May 30, 2011
DeSerres makes most of his second chance
By Mike Ganter, Toronto Sun
Without him the first ever Memorial Cup title by a team from the Maritimes may not have happened.
But without that 9-1 loss in this very same championship game a year ago while a member of the Brandon Wheat Kings, Jacob DeSerres may not have become the goaltender he is today.
DeSerres knew he was a good goalie then, just like he knows he’s a good goaltender today. But a 9-1 loss when you give up all nine goals leaves a mark that doesn’t go away easily.
As DeSerres said, “It was one bad game. Everyone remembers that game, but it was still only one.”
It proved to be a turning point in DeSerres junior career as it forced him to look at the game in a different way.
“I’m a completely different person than I was last year,” DeSerres said. “I grew so much mentally and technically and I worked so hard. That’s the one thing, I believed in my ability more and I just kind of grew up a lot from last year. I just approach every game like it was a hockey game and nothing more. I try to play every game fearlessly.”

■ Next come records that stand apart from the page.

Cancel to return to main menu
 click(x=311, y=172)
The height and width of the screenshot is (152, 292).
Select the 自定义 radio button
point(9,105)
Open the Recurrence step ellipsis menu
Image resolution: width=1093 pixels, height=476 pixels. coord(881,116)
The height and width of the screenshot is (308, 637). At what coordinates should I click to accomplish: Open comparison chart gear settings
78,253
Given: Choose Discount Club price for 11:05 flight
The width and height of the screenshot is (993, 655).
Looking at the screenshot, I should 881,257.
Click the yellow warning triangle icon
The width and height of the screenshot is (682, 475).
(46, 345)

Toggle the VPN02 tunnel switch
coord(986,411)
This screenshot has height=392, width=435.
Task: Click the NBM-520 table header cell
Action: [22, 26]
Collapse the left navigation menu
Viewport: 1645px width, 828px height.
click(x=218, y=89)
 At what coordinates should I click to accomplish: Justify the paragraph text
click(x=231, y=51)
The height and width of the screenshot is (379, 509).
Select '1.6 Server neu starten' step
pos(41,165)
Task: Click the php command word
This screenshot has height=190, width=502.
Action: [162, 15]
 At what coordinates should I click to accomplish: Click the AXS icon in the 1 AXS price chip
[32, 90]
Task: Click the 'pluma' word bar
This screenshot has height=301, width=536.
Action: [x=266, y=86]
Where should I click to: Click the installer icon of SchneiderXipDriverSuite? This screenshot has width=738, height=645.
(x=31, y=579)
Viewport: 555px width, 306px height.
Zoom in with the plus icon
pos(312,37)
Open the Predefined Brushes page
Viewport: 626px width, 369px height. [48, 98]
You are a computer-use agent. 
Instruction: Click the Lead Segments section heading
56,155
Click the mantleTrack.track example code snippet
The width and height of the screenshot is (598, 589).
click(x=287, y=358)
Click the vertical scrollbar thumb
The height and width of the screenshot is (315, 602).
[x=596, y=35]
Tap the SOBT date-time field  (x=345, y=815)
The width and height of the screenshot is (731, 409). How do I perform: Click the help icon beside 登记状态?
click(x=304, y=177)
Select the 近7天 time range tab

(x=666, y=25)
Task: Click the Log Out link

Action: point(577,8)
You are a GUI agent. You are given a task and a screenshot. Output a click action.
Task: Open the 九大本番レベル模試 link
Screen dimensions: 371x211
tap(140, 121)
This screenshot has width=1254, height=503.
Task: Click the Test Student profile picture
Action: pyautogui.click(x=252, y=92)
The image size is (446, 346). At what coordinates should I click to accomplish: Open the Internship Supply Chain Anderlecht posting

‘Fearlessly’ was a word that DeSerres would use to describe his style a number of times in the post-game interviews.
It came from all the time he spent last summer with goaltender coach Paul Fricker. DeSerres moved to Victoria to work with Fricker and came away more focused and less afraid to lose.
“My main focus was not to think about the end result and just play the game, save by save and minute by minute,” DeSerres said.
While his teammates talked about an inability to sleep the night before the big game, DeSerres said he “fell asleep just fine.”
He said he still had the normal pre-game nerves, but nothing out of the ordinary. “I always have some nerves but that just shows you care,” he said. “I have nerves before exhibition games, but they are there because you want to do well.”
Wherever and whoever the reviews came from Sunday night, DeSerres did more than just “well”.
“Their goalie was unbelievable,” Mississauga captain Casey Cizikas said. “He was the reason, I think, why they won.”
Cizikas and his teammates stormed the Saint John net from the start of the second until the end of the game but managed to beat DeSerres just the one time when Riley Brace finished off a beautiful three-way passing play with Cizikas and Justin Shugg.
About the only thing DeSerres seemed unable to do Sunday night was actually show the emotion that had to be bubbling there behind that calm facade.
“It’s unbelievable,” he said. “I don’t think it has sunk in yet. I keep reminding myself I just won the Memorial Cup. It’s incredible.”
While he said this DeSerres face was a blank slate. The words said he was excited but his body language didn’t match.
Even as the final seconds ticked off the clock and the Majors fired a last desperate shot from the other side of centre ice, his composure didn’t crack. DeSerres calmly reached down and scooped up the puck that had ricocheted off the end boards behind him. He didn’t smile, didn’t jump. He stood there waiting for his teammates to arrive and begin the traditional crush-the-goalie celebration.
“I don’t know what I was thinking,” he said of those final seconds when he knew his Memorial Cup dream had become a reality. “I still hadn’t heard the buzzer. I guess I was just playing it out. I was almost so excited and so happy, but you don’t show it. It was all inside.”
Perhaps when he meets up with Fricker who may or may not have made the trip to Mississauga to see the final - “Even if he were here he wouldn’t tell me. He did text to say he would see me soon so who knows?” - those emotions will come out.
DeSerres wasn’t showing it but he knew what he had accomplished with the win.
“I don’t think I’ll ever forget it,” DeSerres said of the 9-1 loss a year ago. “It’s kind of hard to forget, but I think something like this can overpower that memory a lot.”